TÜRKİYE CUMHURİYETİ
|
ANAYASA MAHKEMESİ
|
|
|
BİRİNCİ BÖLÜM
|
|
KARAR
|
|
ESAT ÇETİNKAYA BAŞVURUSU
|
(Başvuru Numarası: 2015/12881)
|
|
Karar Tarihi: 6/3/2019
|
|
BİRİNCİ BÖLÜM
|
|
KARAR
|
|
Başkan
|
:
|
Burhan ÜSTÜN
|
Üyeler
|
:
|
Serdar
ÖZGÜLDÜR
|
|
|
Serruh KALELİ
|
|
|
Hasan Tahsin
GÖKCAN
|
|
|
Kadir ÖZKAYA
|
Raportör
|
:
|
Volkan
ÇAKMAK
|
Başvurucu
|
:
|
Esat
ÇETİNKAYA
|
Vekili
|
:
|
Av. Cihan
KOÇ
|
I. BAŞVURUNUN KONUSU
1. Başvuru, özlük haklarının ödenmesi talebinin reddine dair
işlemin iptali için açılan davanın süre aşımı yönünden reddedilmesi nedeniyle
mahkemeye erişim hakkının ihlal edildiği iddiasına ilişkindir.
II. BAŞVURU SÜRECİ
2. Başvuru 31/7/2015 tarihinde yapılmıştır.
3. Başvuru, başvuru formu ve eklerinin idari yönden yapılan ön
incelemesinden sonra Komisyona sunulmuştur.
4. Komisyonca başvurunun kabul edilebilirlik incelemesinin Bölüm
tarafından yapılmasına karar verilmiştir.
III. OLAY VE OLGULAR
5. Başvuru formu ve eklerinde ifade edildiği şekliyle olaylar
özetle şöyledir:
6. Başvurucu, Jandarma Astsubay Temel Kursu'na (kurs) katılmak
için başvuruda bulunmuş ve yapılan sınavda başarılı olmuştur. Güvenlik
soruşturmasının olumsuz sonuçlanması nedeniyle başvurucu, kursa kabul
edilmemiştir.
7. Başvurucu, kursa kabul edilmemesine ilişkin 9/3/2011 tarihli
Jandarma Genel Komutanlığı işlemine karşı Ankara 7. İdare Mahkemesi nezdinde
iptal davası açmıştır.
8. Ankara 7. İdare Mahkemesi söz konusu işlemi 31/10/2011
tarihli kararıyla iptal etmiştir. İptal gerekçesinde başvurucunun kursa kabul edilmemesine sebep olarak gösterilen yasa dışı
siyasi faaliyete ilişkin somut bir tespitin bulunmadığı vurgulanmış ve salt
bilgi notu esas alınarak tesis edilen işlemde hukuka uyarlık bulunmadığı
ifade edilmiştir.Karar
temyiz edilmeden 21/2/2012 tarihinde kesinleşmiştir.
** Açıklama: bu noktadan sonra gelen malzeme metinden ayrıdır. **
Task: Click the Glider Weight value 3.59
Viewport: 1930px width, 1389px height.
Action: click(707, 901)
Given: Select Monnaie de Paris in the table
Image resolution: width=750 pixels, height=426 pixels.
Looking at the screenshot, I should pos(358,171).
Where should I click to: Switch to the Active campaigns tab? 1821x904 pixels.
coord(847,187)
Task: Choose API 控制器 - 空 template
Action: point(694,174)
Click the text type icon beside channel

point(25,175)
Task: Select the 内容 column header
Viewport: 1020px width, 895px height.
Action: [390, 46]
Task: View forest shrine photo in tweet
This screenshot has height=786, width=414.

9. Başvurucu bu sürecin ardından yargı kararı gereği kursa kabul
edilmiş ve 30/8/2012 tarihinde astsubay olarak atanmıştır.
10. Başvurucu 12/9/2012 tarihinde, yargı kararı ile hukuka
aykırılığı saptanan işlem sonucu yoksun kaldığı parasal hakların tarafına
ödenmesi için idari başvuruda bulunmuş ancak talep zımnen reddedilmiştir.
11. Başvurucu söz konusu ret işleminin iptali için Askeri Yüksek
İdare Mahkemesi (AYİM) nezdinde iptal davası açmıştır.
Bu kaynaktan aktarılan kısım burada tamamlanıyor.